Monday's are one of two big eye days at our hospital. On some days there may be 15 or more cases; cataracts, lens implants, and so forth. A great deal of eye surgery has become routine high volume stuff but, in fact, is a critical service for millions of people who are afflicted with cataracts and who regain effective vision from such procedures. Needless to say, a great many of the customers are well over the age of 65.
Last Monday as I was walking by the pre-surgery holding area I saw 3 husbands standing in the hallway, waiting for their wives to get situated in anticipation of surgery within the next 30 minutes or so. Tossed together by the necessity of their wives condition, they were suddenly talking and laughing nervously together about life and their immediate circumstance. It was too obvious and too good to resist: I had to stop and comment to the group: "So this is what's become of the father's waiting room 40 years later!" It was too funny and they immediately laughed and understood.

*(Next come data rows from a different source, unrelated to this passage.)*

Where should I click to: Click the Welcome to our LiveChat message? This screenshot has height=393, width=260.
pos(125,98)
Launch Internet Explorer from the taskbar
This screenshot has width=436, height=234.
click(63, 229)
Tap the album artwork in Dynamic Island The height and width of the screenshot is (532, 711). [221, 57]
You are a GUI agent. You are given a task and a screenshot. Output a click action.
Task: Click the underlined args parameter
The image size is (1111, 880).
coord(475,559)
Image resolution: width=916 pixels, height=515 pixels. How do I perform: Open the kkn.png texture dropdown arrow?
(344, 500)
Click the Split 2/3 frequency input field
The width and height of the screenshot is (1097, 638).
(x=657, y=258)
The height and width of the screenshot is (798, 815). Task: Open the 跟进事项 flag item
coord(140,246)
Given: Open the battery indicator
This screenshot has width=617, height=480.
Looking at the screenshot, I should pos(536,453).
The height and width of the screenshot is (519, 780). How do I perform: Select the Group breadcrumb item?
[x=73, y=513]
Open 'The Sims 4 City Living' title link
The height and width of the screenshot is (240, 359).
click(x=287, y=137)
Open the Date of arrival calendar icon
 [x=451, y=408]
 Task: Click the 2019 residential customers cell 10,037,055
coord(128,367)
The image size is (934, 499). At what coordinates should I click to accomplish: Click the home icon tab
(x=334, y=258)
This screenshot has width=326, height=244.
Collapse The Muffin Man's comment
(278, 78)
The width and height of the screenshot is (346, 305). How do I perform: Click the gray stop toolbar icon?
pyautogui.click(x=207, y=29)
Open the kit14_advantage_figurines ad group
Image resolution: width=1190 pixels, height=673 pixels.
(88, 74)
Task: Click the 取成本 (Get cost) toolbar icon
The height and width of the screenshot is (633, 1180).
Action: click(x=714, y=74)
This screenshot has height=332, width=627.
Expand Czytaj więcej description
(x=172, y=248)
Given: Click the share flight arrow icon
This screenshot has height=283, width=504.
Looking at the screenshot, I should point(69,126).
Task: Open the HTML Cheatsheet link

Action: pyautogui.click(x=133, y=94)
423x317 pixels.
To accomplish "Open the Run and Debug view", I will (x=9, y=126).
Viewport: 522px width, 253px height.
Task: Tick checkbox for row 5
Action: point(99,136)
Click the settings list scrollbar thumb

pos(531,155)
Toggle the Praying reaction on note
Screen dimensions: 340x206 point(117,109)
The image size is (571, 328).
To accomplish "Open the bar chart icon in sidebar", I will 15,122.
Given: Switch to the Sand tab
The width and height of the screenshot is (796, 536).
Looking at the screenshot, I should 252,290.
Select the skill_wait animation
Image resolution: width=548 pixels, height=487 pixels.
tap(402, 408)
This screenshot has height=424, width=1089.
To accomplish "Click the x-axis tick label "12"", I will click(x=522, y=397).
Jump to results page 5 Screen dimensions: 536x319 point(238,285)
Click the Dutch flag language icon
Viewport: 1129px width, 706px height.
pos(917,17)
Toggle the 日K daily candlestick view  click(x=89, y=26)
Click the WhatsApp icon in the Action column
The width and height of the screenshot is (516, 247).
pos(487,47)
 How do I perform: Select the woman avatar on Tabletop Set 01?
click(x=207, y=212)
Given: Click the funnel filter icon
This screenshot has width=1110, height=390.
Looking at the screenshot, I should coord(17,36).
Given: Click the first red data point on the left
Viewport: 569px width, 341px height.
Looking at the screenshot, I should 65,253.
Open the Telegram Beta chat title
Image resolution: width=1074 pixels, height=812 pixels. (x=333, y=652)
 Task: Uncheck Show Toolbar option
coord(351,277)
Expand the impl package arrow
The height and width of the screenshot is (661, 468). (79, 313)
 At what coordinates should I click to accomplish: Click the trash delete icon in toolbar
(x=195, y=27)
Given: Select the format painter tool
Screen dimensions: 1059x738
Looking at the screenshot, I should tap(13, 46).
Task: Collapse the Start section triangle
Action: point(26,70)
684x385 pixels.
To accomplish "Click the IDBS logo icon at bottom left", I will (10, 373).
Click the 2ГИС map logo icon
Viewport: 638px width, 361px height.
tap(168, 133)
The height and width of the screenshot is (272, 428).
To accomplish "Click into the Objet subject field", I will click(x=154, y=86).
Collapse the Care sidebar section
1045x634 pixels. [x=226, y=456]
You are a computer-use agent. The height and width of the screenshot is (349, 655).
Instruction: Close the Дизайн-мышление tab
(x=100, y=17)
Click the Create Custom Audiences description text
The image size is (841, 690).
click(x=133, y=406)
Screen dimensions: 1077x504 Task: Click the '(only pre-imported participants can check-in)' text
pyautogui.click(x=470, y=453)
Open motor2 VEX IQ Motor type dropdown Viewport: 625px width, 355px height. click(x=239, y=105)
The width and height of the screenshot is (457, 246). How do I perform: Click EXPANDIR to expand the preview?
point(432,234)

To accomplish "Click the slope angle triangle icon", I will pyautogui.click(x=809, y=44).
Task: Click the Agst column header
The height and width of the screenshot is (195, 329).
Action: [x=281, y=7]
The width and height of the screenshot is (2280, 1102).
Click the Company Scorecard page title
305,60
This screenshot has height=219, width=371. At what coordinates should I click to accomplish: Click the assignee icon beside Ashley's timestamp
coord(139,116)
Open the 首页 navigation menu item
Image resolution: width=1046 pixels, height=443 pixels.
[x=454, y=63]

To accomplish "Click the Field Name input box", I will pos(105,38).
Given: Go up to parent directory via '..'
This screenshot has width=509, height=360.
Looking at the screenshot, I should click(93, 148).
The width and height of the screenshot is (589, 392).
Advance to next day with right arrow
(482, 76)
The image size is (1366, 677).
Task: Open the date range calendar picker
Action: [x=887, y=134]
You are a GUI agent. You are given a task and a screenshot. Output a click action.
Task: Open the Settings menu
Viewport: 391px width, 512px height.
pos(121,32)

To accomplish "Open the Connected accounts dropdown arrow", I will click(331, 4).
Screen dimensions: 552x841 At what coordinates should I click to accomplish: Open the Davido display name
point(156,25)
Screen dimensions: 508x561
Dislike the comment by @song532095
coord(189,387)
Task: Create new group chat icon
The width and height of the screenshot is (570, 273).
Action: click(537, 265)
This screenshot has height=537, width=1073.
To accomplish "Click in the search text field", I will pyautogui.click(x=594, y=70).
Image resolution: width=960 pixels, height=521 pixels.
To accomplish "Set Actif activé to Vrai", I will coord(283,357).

Before the age of birthing centers, birthing rooms, and making childbirth an event for the entire family to share in a "home like setting," the menfolk used to sit in an institutionally sterile waiting room, usually chain smoking cigarettes, while their wives were hauled off to the "delivery room" to have the baby "delivered." It happened several thousand times a day during the 40's and 50's. So here they are all these years later, still standing around together, finding support in the company of strangers, while the wives go off to have something done in the hospital.
Chalk it up to the Boomer generation: Opthalmology has become the new obstetrics for a whole lot of husbands out there.